Task requirements —
While leaving the pictures out, set down only the lines from the one with "Task: Open VavaDa - Официальный сайт result" through the end of the records, exactly as they stand.

[Stored entries]
· · ·
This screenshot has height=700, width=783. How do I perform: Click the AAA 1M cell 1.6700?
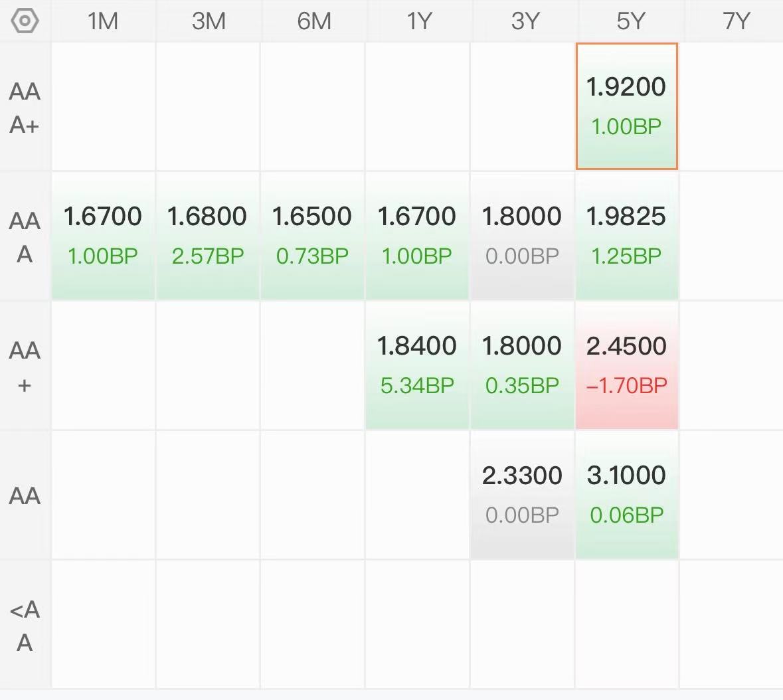click(x=103, y=236)
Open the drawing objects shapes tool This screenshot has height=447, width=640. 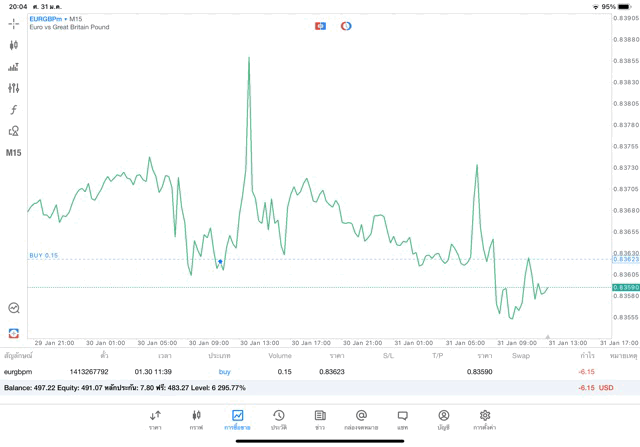point(14,131)
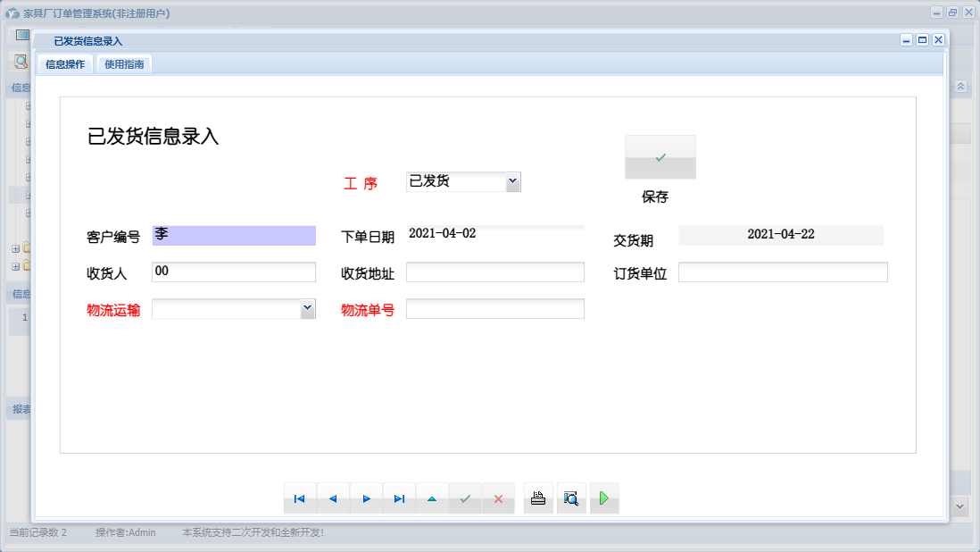
Task: Confirm changes with the green checkmark icon
Action: pyautogui.click(x=465, y=498)
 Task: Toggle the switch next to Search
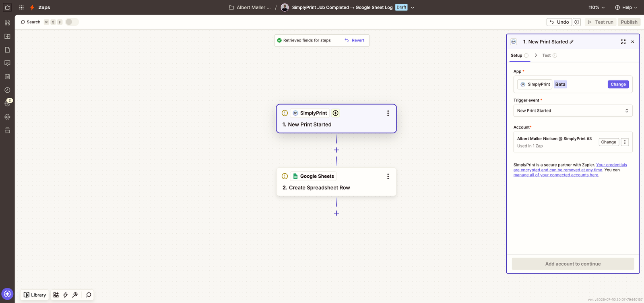[x=72, y=22]
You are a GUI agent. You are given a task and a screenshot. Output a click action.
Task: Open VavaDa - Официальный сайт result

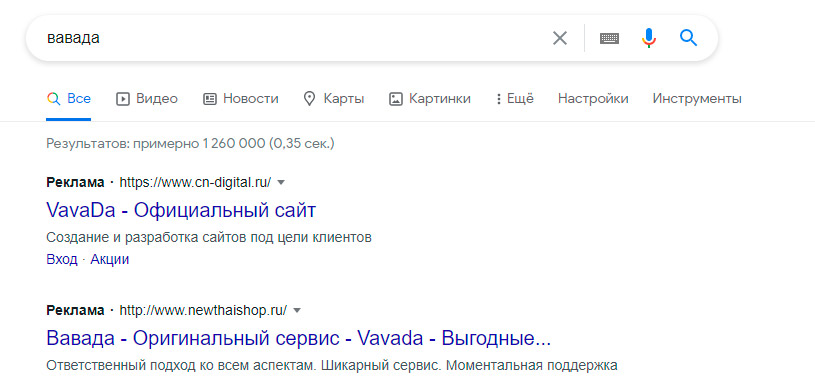click(181, 211)
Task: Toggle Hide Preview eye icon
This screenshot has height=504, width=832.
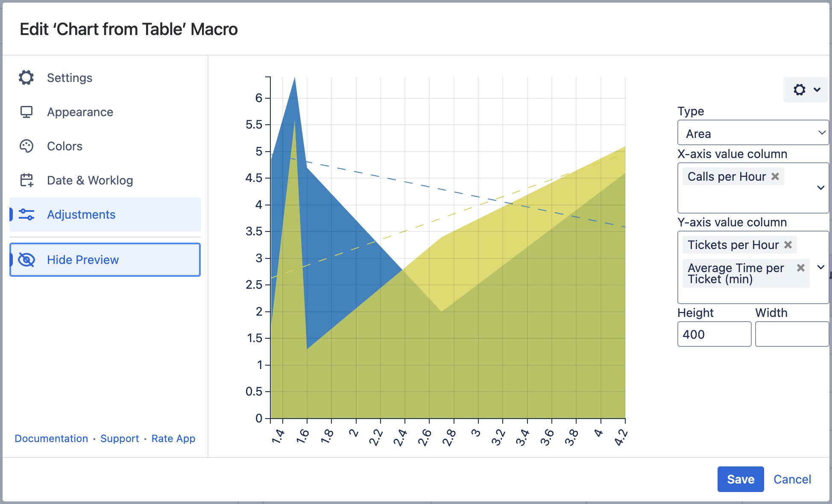Action: point(26,260)
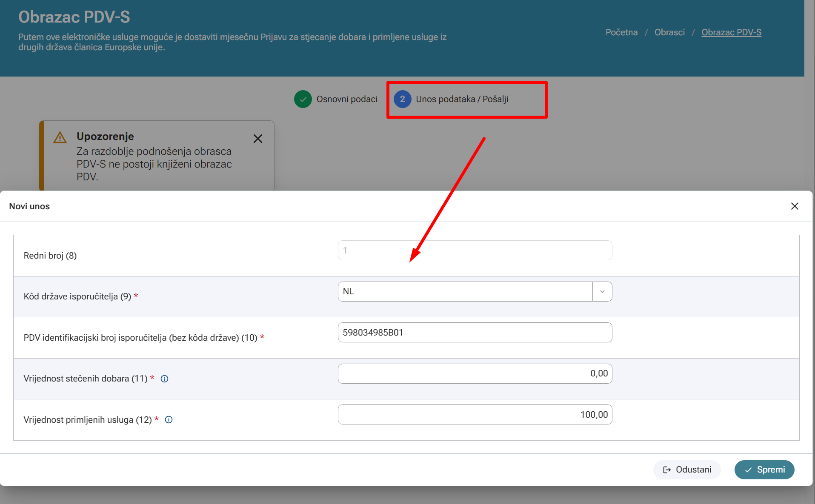Viewport: 815px width, 504px height.
Task: Select the Unos podataka / Pošalji step label
Action: coord(462,99)
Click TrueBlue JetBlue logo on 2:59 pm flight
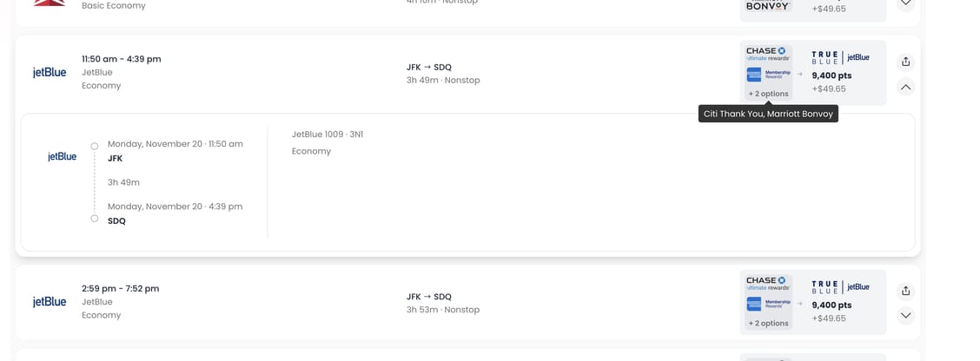 [x=840, y=286]
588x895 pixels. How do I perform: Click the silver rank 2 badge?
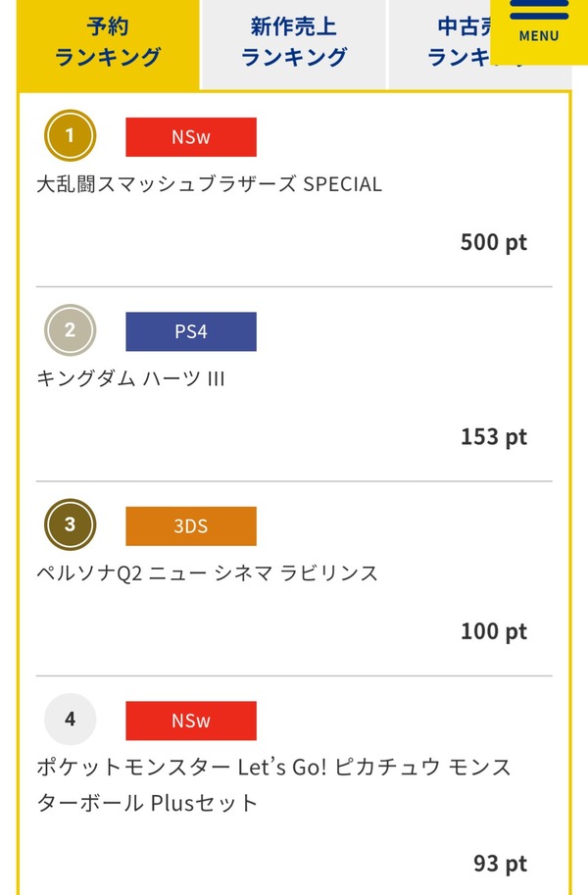tap(70, 330)
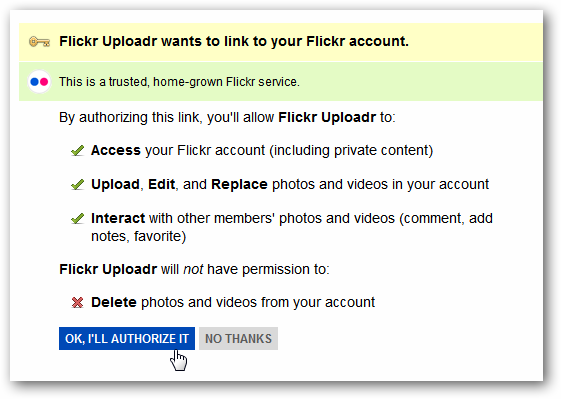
· · ·
Response area —
Task: Open VavaDa - Официальный сайт result

click(181, 211)
Task: Toggle Hide Preview eye icon
This screenshot has height=504, width=832.
Action: point(26,260)
Viewport: 815px width, 504px height.
Task: Select the Unos podataka / Pošalji step label
Action: coord(462,99)
Click TrueBlue JetBlue logo on 2:59 pm flight
 [x=840, y=286]
588x895 pixels. How do I perform: Click the silver rank 2 badge?
tap(70, 330)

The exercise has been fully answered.